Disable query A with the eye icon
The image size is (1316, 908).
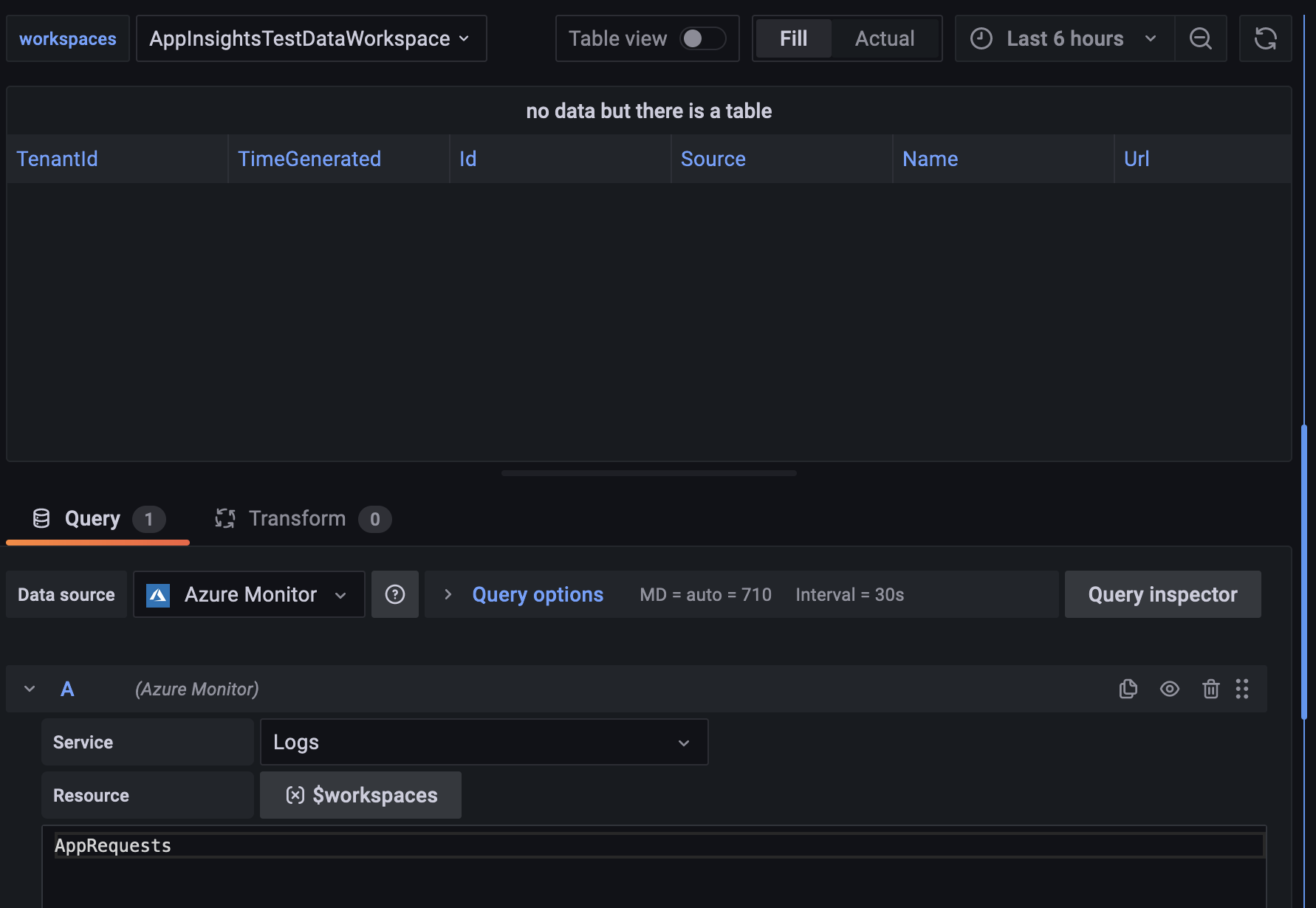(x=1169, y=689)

--

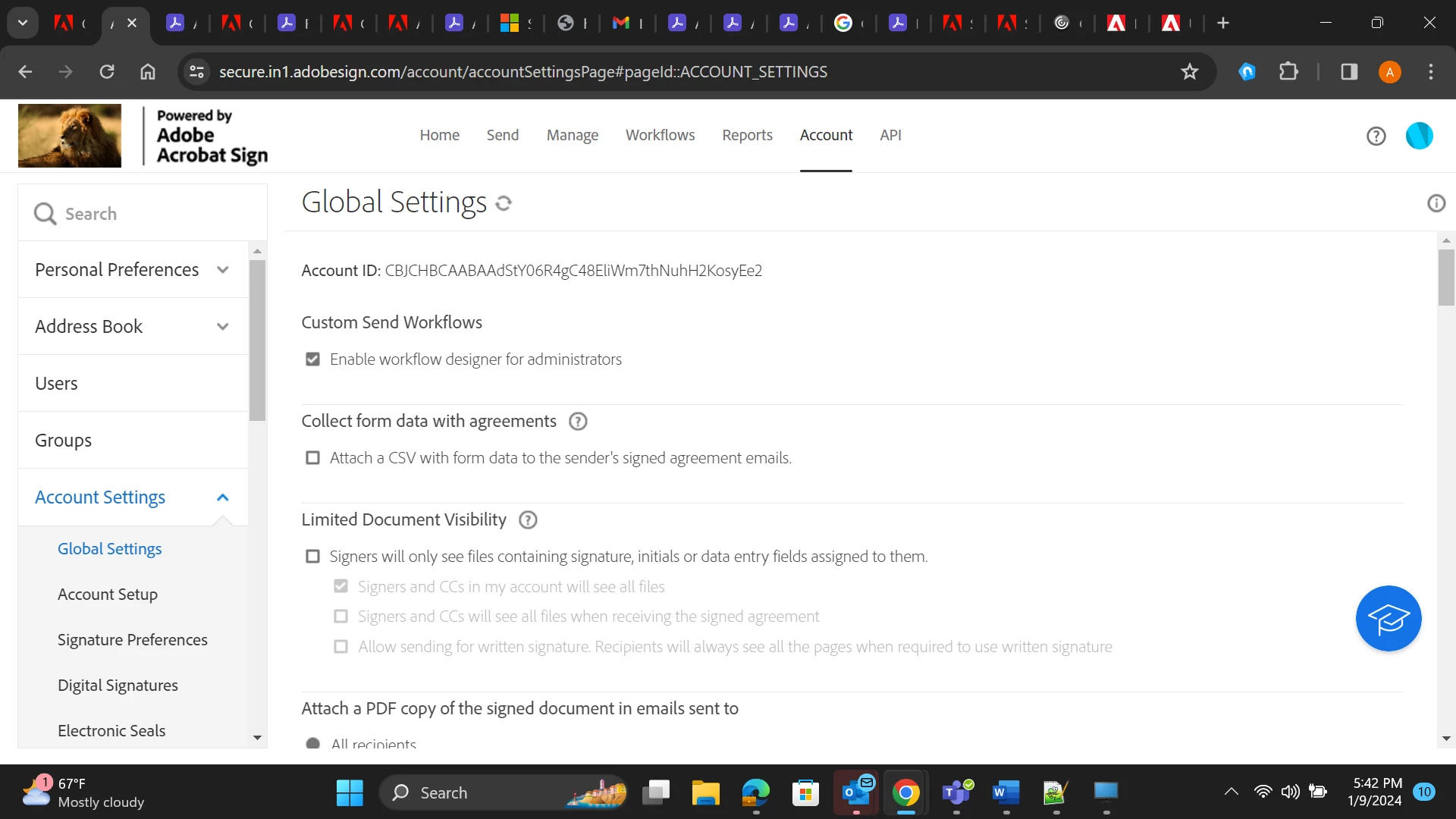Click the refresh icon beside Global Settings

---

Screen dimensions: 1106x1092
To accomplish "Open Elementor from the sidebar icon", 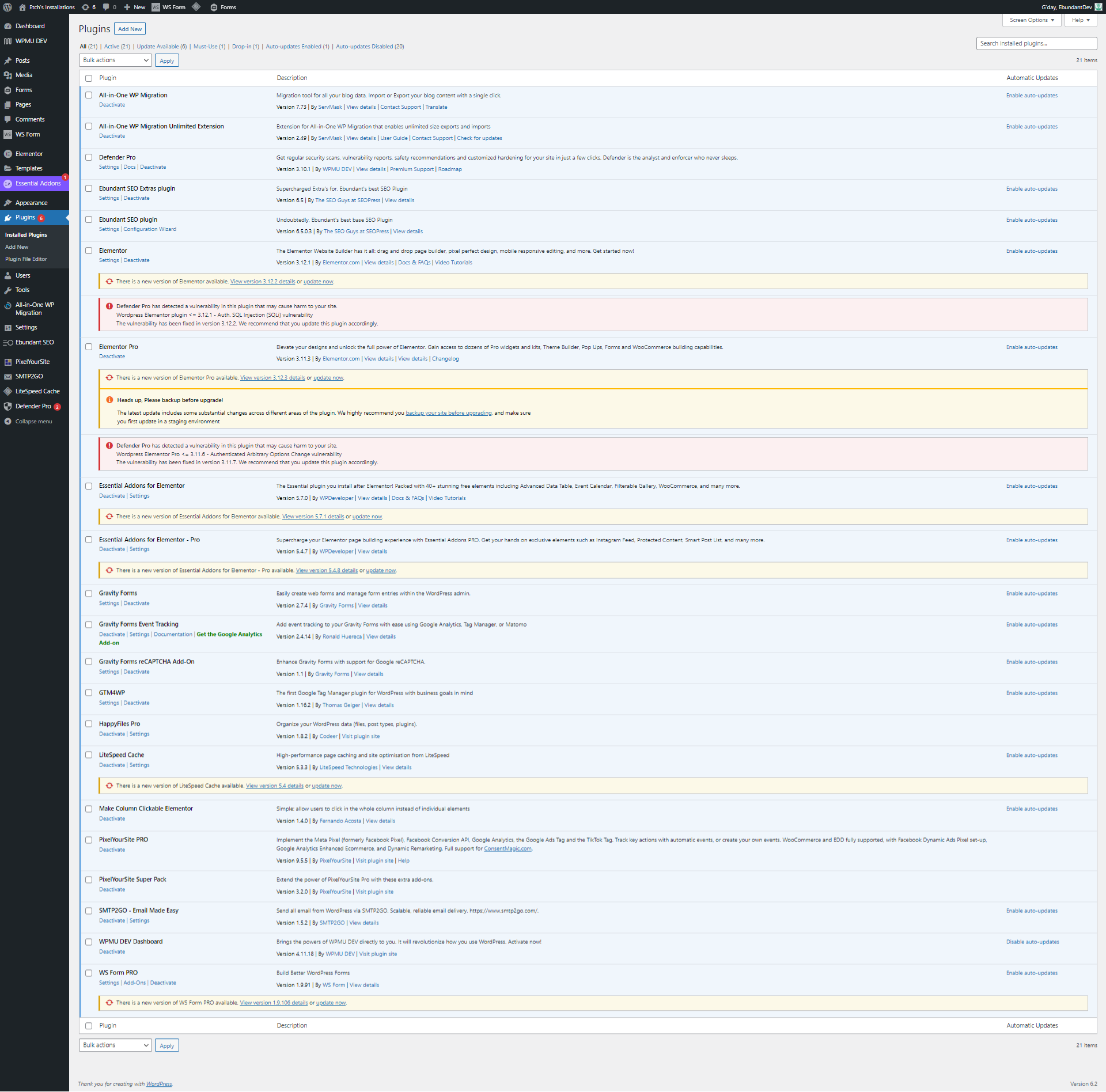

• [WHAT THE TASK ASKS]:
What you return must match the lines above from the one with "Screen dimensions: 1106x1092" through the one with "Elementor from the" exactly, with both ends included and the pictures excluded.

• [PROBLEM SOLUTION]:
Screen dimensions: 1106x1092
To accomplish "Open Elementor from the sidebar icon", 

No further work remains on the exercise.